## SUPPLIED MATERIAL
---+---
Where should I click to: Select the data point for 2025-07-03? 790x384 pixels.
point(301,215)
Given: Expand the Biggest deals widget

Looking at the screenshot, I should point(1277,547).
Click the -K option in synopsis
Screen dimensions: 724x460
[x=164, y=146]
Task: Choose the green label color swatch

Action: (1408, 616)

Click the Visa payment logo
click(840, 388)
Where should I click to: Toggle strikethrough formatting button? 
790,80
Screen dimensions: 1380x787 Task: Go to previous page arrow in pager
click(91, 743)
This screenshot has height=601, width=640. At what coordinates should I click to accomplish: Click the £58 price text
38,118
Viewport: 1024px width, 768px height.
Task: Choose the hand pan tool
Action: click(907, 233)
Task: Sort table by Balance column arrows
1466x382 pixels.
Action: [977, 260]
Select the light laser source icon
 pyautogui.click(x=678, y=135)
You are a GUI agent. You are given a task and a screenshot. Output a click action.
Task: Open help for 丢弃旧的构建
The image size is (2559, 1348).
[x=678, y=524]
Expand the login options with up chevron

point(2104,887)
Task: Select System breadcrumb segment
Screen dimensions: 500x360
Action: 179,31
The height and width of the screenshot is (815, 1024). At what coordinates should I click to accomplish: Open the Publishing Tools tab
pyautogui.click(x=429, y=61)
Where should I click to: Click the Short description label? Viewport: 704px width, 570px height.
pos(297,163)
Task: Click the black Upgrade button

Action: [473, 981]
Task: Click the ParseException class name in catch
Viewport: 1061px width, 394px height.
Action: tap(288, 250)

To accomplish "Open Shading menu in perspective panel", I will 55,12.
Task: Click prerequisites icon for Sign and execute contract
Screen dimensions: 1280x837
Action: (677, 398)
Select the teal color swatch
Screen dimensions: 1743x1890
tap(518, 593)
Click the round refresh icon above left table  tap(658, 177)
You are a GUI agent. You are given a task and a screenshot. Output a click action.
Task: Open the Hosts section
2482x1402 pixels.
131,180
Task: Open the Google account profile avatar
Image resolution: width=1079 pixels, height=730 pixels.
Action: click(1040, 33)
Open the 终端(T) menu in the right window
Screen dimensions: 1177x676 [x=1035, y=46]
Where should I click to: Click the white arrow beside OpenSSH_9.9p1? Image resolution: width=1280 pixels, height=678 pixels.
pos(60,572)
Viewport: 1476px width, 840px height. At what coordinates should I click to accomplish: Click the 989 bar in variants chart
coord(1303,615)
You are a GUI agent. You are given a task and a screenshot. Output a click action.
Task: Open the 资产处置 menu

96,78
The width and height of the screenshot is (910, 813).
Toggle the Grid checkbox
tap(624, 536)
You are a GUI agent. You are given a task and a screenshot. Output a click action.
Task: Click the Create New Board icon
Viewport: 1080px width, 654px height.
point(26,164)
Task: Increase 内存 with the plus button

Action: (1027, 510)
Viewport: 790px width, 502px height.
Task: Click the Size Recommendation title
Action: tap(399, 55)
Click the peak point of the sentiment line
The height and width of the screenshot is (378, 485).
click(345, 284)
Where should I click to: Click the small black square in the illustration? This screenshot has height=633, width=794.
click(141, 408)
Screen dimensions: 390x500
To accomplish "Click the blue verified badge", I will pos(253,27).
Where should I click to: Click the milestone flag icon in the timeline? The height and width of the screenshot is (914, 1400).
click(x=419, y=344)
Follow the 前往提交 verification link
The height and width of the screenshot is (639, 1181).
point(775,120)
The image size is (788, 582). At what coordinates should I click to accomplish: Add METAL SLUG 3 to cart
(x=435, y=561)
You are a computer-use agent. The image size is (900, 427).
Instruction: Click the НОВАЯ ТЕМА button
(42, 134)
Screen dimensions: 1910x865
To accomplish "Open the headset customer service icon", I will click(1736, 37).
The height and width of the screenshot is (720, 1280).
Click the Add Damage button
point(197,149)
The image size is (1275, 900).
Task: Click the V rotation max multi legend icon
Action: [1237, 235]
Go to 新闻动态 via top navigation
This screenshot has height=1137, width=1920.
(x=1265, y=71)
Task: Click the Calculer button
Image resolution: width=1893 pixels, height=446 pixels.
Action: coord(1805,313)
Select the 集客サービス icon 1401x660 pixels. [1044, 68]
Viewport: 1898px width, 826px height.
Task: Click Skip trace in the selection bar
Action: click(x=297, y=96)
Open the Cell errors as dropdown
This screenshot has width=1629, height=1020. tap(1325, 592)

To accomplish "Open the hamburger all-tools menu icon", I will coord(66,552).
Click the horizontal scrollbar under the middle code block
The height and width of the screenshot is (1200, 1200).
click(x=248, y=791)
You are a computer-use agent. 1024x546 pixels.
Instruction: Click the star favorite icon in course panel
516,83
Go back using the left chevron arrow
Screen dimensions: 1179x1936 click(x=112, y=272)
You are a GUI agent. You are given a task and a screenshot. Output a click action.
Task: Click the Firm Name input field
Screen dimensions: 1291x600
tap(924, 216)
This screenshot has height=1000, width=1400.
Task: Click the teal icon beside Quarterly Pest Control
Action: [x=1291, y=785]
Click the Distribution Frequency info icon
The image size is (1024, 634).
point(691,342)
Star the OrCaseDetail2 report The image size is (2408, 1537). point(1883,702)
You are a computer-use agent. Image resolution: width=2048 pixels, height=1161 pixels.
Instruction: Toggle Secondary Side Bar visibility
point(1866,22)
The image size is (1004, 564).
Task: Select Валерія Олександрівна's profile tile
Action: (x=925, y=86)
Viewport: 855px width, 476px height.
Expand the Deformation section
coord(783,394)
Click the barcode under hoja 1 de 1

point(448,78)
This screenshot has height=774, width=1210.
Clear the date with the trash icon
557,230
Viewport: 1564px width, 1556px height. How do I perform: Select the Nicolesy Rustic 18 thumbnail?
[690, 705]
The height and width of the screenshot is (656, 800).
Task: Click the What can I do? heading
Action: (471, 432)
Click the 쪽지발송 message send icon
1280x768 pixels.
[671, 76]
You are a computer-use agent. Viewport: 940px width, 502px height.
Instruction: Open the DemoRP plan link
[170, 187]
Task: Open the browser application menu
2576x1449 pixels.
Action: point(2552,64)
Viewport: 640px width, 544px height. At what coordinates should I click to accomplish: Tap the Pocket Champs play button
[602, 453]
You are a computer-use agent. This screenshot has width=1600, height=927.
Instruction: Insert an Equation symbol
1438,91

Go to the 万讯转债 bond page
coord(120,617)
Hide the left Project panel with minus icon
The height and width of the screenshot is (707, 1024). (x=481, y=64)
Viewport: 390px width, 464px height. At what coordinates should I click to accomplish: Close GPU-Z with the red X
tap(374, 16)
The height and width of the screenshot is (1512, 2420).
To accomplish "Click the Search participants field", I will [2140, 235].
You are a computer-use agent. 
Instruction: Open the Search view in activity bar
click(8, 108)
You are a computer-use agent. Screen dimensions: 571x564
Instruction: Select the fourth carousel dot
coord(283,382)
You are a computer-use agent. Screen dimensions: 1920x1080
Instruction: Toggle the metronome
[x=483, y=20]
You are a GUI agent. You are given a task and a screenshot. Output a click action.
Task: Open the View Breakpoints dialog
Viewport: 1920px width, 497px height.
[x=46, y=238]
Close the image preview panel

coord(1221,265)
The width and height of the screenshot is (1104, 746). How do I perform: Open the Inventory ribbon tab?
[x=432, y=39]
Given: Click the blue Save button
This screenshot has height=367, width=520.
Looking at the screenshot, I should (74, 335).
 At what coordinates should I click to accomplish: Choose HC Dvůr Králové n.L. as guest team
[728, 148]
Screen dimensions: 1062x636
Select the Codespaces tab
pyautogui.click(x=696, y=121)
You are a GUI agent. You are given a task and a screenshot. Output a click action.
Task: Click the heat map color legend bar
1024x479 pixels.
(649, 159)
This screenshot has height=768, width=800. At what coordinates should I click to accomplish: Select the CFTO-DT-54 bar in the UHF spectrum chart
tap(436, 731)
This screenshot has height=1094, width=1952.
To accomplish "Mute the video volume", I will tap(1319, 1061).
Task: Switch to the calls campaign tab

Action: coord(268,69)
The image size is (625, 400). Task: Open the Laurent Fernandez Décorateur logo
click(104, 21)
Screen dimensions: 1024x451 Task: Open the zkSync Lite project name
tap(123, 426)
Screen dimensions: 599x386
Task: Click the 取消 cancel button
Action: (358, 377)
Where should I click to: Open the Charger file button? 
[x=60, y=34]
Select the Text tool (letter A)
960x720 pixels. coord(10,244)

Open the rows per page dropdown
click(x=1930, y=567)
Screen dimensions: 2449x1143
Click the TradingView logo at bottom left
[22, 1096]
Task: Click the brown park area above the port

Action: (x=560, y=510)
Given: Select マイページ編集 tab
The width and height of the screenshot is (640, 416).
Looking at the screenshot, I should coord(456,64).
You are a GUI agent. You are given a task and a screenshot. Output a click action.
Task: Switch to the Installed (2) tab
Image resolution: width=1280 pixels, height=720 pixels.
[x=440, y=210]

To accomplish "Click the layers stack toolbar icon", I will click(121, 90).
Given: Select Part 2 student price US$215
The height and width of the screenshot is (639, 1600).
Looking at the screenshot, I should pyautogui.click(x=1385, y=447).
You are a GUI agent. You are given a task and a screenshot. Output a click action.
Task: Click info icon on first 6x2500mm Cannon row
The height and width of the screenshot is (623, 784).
---+---
## WHAT YOU HAVE TO DO
Duplicate the listing above from the line with "The height and width of the screenshot is (720, 1280)." to the line with "(x=1265, y=71)", keeping every line unchanged.

## SOLVED PROBLEM
The height and width of the screenshot is (720, 1280).
Click the Add Damage button
point(197,149)
The image size is (1275, 900).
Task: Click the V rotation max multi legend icon
Action: [1237, 235]
Go to 新闻动态 via top navigation
This screenshot has height=1137, width=1920.
(x=1265, y=71)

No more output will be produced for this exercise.